Each line from the one containing "This screenshot has height=528, width=788." through the final line of the data below must be repeated exactly.

Content starts

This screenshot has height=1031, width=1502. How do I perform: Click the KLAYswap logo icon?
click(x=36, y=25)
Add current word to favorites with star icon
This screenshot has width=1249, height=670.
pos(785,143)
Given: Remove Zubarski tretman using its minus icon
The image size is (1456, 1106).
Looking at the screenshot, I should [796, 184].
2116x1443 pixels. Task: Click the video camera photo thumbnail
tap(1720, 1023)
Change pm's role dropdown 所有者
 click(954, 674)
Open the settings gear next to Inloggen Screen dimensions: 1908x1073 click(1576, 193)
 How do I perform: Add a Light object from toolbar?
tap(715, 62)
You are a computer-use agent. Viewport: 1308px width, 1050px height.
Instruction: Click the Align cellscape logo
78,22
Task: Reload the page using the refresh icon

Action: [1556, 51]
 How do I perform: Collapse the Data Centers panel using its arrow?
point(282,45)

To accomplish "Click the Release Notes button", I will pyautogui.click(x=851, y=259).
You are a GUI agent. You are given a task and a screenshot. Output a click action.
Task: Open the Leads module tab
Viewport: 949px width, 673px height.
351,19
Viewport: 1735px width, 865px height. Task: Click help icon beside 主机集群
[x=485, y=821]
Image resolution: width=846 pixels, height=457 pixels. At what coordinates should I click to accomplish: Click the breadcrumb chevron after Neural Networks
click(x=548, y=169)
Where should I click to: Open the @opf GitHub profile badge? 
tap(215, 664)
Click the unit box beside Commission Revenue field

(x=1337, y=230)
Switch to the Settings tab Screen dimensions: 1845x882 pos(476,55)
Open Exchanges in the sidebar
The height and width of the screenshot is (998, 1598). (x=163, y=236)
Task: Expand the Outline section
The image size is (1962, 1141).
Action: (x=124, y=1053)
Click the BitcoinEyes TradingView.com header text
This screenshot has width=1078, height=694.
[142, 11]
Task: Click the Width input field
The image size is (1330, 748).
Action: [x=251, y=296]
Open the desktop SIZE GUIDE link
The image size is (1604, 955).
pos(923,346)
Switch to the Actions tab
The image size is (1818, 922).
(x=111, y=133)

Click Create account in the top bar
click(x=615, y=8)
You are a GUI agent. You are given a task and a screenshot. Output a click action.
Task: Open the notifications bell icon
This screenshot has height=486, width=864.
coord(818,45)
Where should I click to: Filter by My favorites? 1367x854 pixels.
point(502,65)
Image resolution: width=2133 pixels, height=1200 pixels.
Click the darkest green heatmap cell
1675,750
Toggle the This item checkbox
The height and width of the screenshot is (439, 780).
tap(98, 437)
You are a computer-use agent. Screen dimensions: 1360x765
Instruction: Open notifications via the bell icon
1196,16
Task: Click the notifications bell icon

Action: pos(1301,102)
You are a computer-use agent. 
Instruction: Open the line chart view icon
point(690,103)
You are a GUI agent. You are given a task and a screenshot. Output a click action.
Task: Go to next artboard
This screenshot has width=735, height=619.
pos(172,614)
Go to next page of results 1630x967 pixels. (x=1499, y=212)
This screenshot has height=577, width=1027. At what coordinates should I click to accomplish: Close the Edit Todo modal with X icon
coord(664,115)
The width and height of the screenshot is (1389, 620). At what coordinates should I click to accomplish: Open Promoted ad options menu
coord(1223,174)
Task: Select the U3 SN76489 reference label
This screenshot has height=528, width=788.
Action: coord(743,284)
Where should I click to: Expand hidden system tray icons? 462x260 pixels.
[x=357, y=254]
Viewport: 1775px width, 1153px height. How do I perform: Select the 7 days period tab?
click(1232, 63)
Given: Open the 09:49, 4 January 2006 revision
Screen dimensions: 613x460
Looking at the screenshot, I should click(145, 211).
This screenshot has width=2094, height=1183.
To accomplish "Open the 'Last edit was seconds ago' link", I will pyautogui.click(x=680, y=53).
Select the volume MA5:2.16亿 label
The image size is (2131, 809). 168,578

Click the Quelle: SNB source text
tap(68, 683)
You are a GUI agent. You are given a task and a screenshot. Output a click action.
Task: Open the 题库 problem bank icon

Content ends

• [Finished task]
This screenshot has height=528, width=788.
Action: coord(743,284)
Where should I click to: Expand hidden system tray icons? 462x260 pixels.
[x=357, y=254]
Viewport: 1775px width, 1153px height. How do I perform: Select the 7 days period tab?
click(1232, 63)
Given: Open the 09:49, 4 January 2006 revision
Screen dimensions: 613x460
Looking at the screenshot, I should click(145, 211).
This screenshot has width=2094, height=1183.
To accomplish "Open the 'Last edit was seconds ago' link", I will pyautogui.click(x=680, y=53).
Select the volume MA5:2.16亿 label
The image size is (2131, 809). 168,578

Click the Quelle: SNB source text
tap(68, 683)
You are a GUI agent. You are given a task and a screenshot. Output a click action.
Task: Open the 题库 problem bank icon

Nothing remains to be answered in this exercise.